SELF GROWTH IN THE AGE OF PERFECT POOLSIDE PICTURES

art: john holcroft 

swipe.

swipe.

scroll.

like.

That’s how I spent my spring break, lying in bed at home, scrolling my life away.

Pictures of people I know from high school on Instagram going on lavish trips to Europe, pictures of my friends getting ready for festivals, pictures of beautiful girls in gorgeous, designer swimwear next to glistening pools that come with their Airbnb. I can’t help but feel a twinge of jealousy when I see these photos, wishing that I could also live this way, and have an incredibly fun spring break for my senior year of college.

Instead, I'm a broke, twenty-one year old student. It seems like everyone in my age group is moving monumentally faster than me, as far as I can see with their Bali vacations posted on Facebook and extravagant birthday parties that are fit for celebrities. I feel like shit. How did these people I know, that I went to high school with, turn out to have the perfect lives while I spend all my time trying to figure out how to get a job and imagining a timeline where I can afford to eat something other than Nature Valley bars for lunch (there are too many crumbs!). I sound bitter, but I feel like a loser. This feeling isn’t exclusive. More young people than ever are using social media, and young people have an exaggerated, more beautiful, and more interesting image of their peers at the tip of their fingertips.  

Ok, deep breath. Everyone is not magically doing “better” than you.

Firstly, Instagram does not show you the bad days. Unbeknownst to you, your peers are going through horrible break-ups, getting impromptu zits right before job interviews, and failing physics tests. They’re going through depressive episodes just like you, and also likely having an existential crisis about what they’re doing after college, or maybe they’re not even in college. You don’t actually know the fine details of these people’s lives.

Secondly, and more importantly, it does not matter. There is no competition for anyone to have the most liked #OOTD pictures, the cutest couple photos in a pumpkin patch, or the most comments on a clearly retouched “I Woke Up Like This” picture. Unless you’re a celebrity making bank off of sponsoring dangerous dieting teas, you gain virtually nothing real from having great posts on your social media. And people your age doing better than you financially? Don’t fret, your time will come.

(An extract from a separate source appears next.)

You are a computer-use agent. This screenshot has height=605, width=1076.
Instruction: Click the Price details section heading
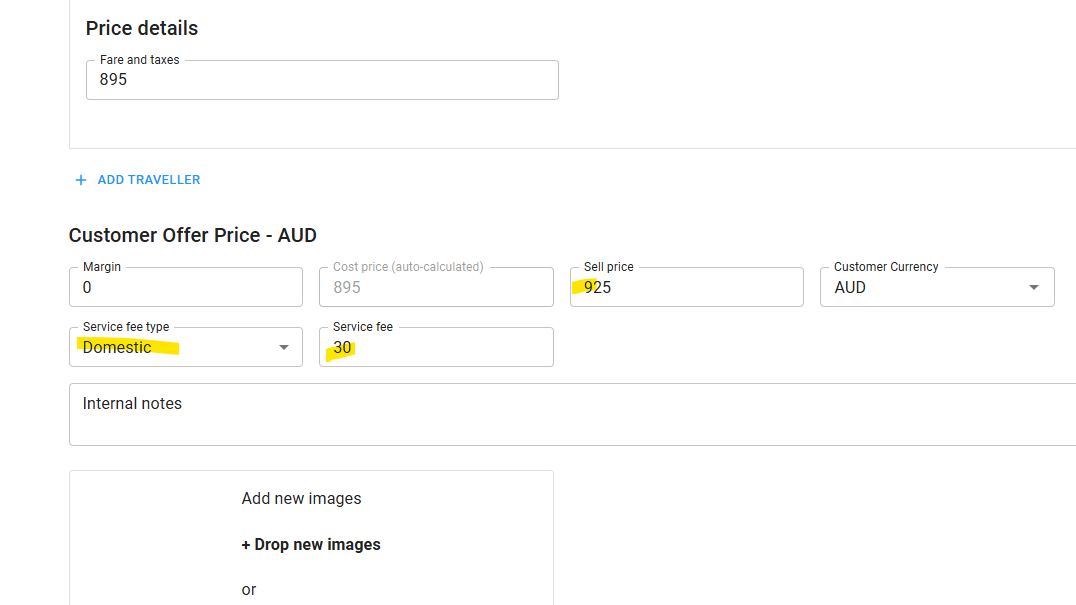[x=142, y=28]
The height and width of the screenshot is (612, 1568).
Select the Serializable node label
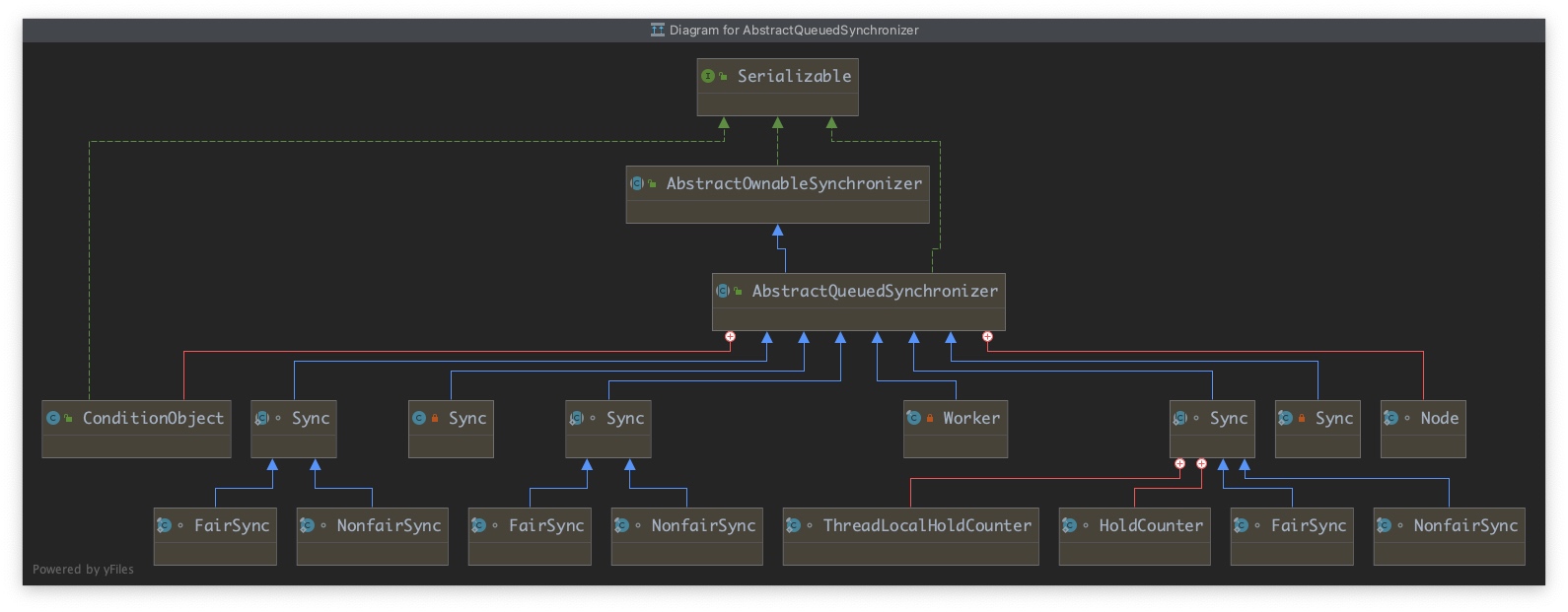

By the way, a lot of them are getting money from their parents. You can’t let yourself feel bad about things that are out of your control!

Self growth is liking the picture of your friend in the Bahamas and feeling happy for them. Just kidding, that’s really hard and you can’t believe Sarah left in the middle of the semester to take a vacation while you have to spend the entire weekend writing a research paper about The Epic of Gilgamesh?! Self growth is seeing the picture, feeling whatever you feel, and then letting it go. Not letting it hang over your head so it can prevent you from doing your work and the things that you love. Self growth is staying off social media until you feel like you’re in a good place mentally. Self growth is deleting the Instagram app for a bit and going to the movies with your best friends and eating pizza after. You deserve to be grounded in reality and live your life, not live through other people’s perfectly curated photos in your feed. Go outside and get ingredients for a new dish you wanna make tonight! Get some friends to a bookstore and read new novels! Make some lemonade! Collect leaves and flowers! Buy a donut and yell at a pigeon!